My explanation is that the mask generated by the API will be a matrix of 1s or 0s, where the parts with 1s represent “retained” and the parts with 0s represent “excluded”.
Pseudocode
point_coords: [[ [x1, y1], [x2, y2], [x3, y3], [x4, y4] ...]... ]
point_labels: [[ 1, 0, 0, 0 ...]... ]
In other words, as mentioned earlier, “in batches” means that point_coords or point_labels can contain more than one group, and each group will apply a mask.
From a programming perspective, we can pass both the point_coords and point_labels to the API and receive a mask list or a batch of masks, with a shape of (batch, C, W, H). Each element in the batch list corresponds to the “masks” for a “coordinate group” (typically, C is 3, representing 3 masks). Usually, we choose the “most reliable” mask for third-party use.
How to select the “most reliable” mask?
The API will provide a mask score batch:
(torch.Tensor): An array of shape BxC containing the model's
predictions for the quality of each mask.
In my own words, each “unit” corresponds to the “scores” of the “masks” generated by ONE “coordinate group”. These scores should be a list, as mentioned earlier, typically generating three masks, so the number of scores should also be three.
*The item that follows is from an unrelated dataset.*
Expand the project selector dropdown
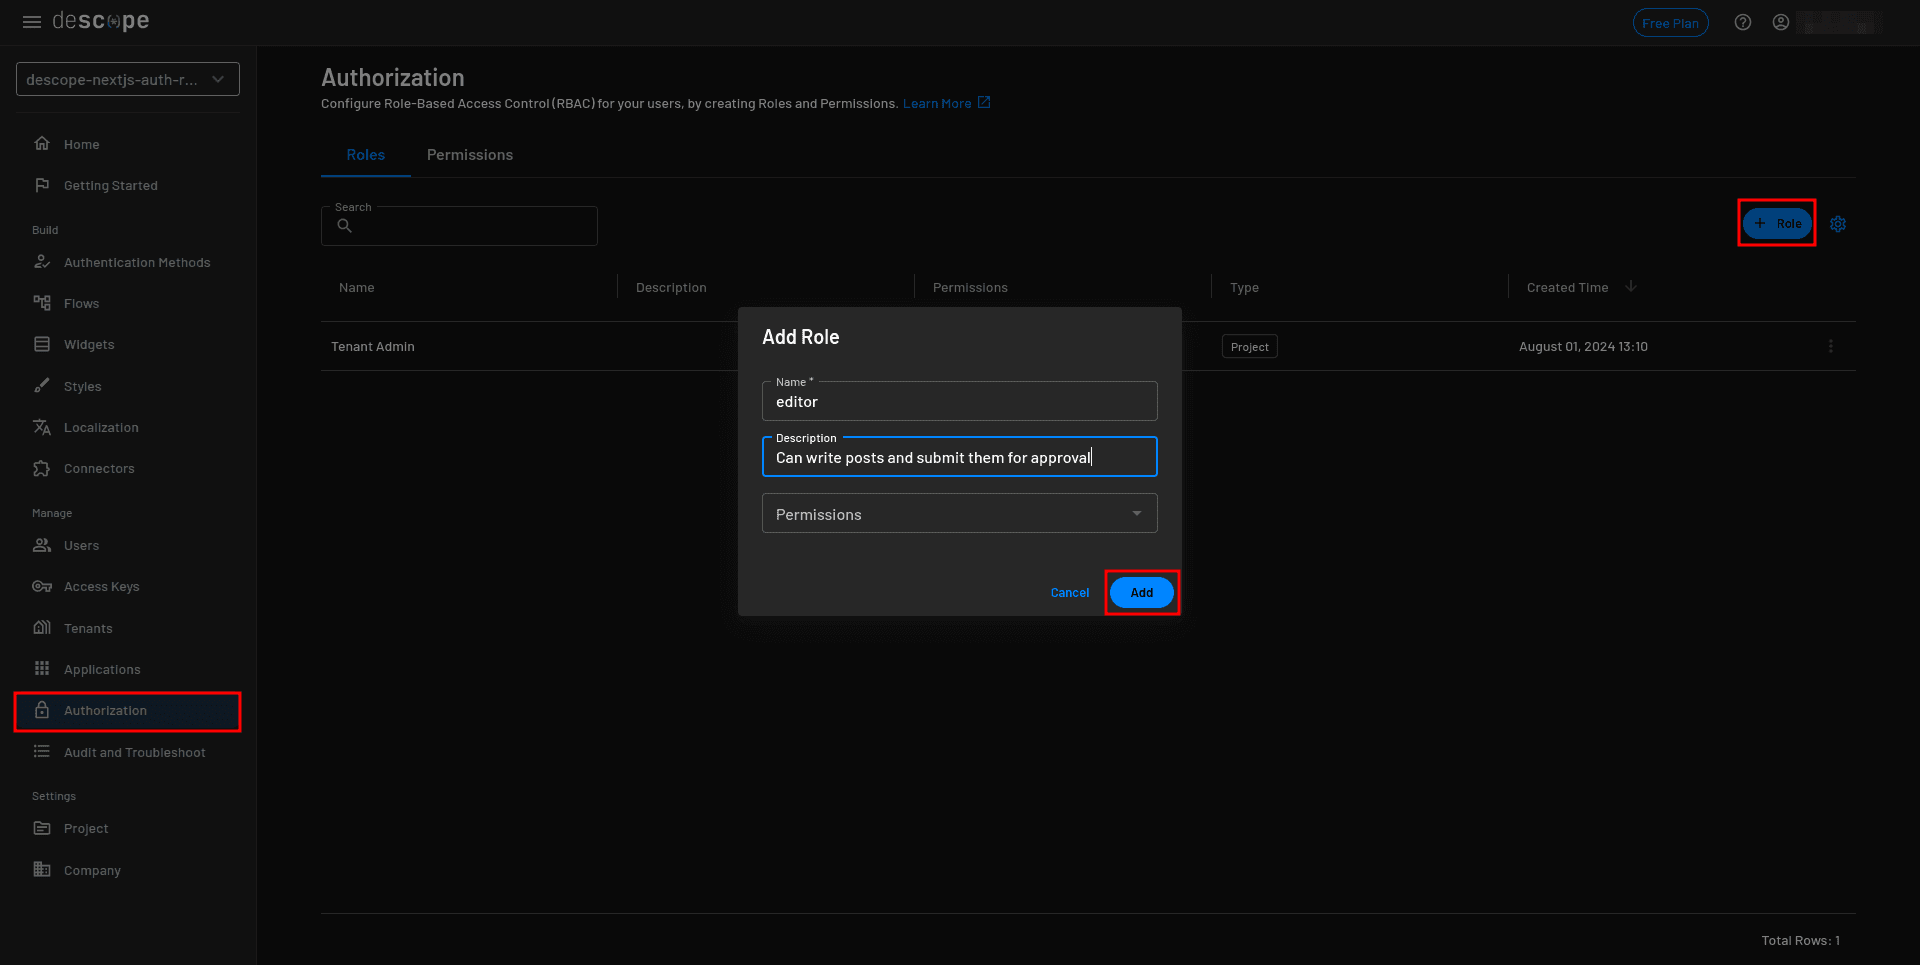Viewport: 1920px width, 965px height. [128, 79]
Judging from the signature, it is good, it is also “C”.
Again, each “coordinate group” generates pieces of masks (colored rectangles below), the scores-batch we see for each unit is a list of the quality of each mask.
Use argmax to determine which best mask each batch unit wants to choose.
After processing, we hope to obtain a mask with shape: (batch, 1, W, H).
Repeating: Before using score selection, the API returns a batch with shape (batch, C, W, H). After determining the best mask for each “element” in the batch on the score (shape: (batch, C)), we obtain the best mask-batch with shape: (batch, 1, W, H).
Note that the content of the mask, which is the “0”/”1" values, background-label, and foreground-label, occupies one dimension. This is because, as mentioned earlier, the API returns a mask batch, where each batch “unit” provides C mask references, with C usually being 3. When we apply argmax to each “unit” in the score batch, we are simply filtering the values while preserving the dimensions. It is up to the user to decide whether to eliminate this dimension or retain it as needed.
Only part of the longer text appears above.